Northern missionaries and teachers flocked to the Sea Islands to create
schools and aid societies. Former slaves were allowed to farm the confiscated
plantations and were paid $1 per 400 lbs of cotton they were able to harvest. The Penn School on St. Helena Island
was one of the earliest schools established for freed slaves and can be visited
as part of the Penn Center today.
Yankees at home on a Beaufort piazza (1862) |
The Union Army found Beaufort a
pleasant setting for officer’s quarters, administrative offices and
hospitals. Because the Army
occupied Beaufort until the end of the war, the fine mansions, while suffering
damage, were not burned to the ground like so many other Southern towns and surrounding
Sea Island plantations. To this day Beaufort’s centuries-old live oaks and antebellum
charm remain. Port Royal turned out to be as advantageous a harbor as the Union
had hoped and did much to strengthen the potency of the blockade. After the
war, most planter families—their sons dead, their plantations burnt, their
Beaufort homes sold in government auctions for back taxes (often without their
knowledge)—never returned. The civilization that was antebellum Beaufort
vanished into the night with that last steamer.

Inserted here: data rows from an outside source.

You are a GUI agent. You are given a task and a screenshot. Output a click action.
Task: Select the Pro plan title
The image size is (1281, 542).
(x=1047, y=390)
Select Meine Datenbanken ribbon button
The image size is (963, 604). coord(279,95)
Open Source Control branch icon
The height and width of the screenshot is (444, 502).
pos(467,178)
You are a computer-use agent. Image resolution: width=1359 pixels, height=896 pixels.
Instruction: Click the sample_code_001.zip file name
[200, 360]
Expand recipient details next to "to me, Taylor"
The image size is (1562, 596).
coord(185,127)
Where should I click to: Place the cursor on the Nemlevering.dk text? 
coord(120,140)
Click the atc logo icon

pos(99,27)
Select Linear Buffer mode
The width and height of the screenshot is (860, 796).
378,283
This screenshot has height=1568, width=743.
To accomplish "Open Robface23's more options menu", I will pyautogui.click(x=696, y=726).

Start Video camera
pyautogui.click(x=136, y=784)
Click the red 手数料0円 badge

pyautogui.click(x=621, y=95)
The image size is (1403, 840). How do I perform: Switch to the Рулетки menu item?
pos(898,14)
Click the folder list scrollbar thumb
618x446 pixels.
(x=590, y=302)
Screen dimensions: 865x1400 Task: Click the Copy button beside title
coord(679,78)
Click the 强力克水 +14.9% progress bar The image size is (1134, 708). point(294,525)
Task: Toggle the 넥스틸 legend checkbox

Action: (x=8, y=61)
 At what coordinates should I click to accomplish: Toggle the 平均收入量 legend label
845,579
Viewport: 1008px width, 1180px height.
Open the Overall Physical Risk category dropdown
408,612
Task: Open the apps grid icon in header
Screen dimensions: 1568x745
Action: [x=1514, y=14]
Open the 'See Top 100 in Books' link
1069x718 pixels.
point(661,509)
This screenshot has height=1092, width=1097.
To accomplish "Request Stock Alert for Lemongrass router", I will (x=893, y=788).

It is rare that the wheel of
fortune spins as violently as it did on November 7, 1861. The town that had
advocated so fiercely for secession was the first to feel the brunt of an
occupying army. A people remarkable for their wealth lost almost everything in
a matter of hours. A region that so defiantly insisted that its way of
life—slavery—was non-negotiable ended up being the first to have a colony of
former slaves experiment with what it meant to be free. The Great Skedaddle
indeed.
Photos above are from (in order): Library of Congress, Library of Congress, Harper's Weekly 11/9/1861, Harper's Weekly 11/30/1861, Library of Congress, Library of Congress.
Just wanted to say thank you for the continuing history lessons! So many of the short descriptions you include here outline points and details I hadn't heard about the Civil War before. And many of them shadow current political arguments, as well. Much appreciated.
ReplyDeleteSusan, you're welcome! Thanks for the comment. I think this early chapter of the Civil War is fascinating (huge fleet! pulverizing naval battle! picturesque town! pandemonium and hasty escape!) In some ways I can't understand why it's not more well known.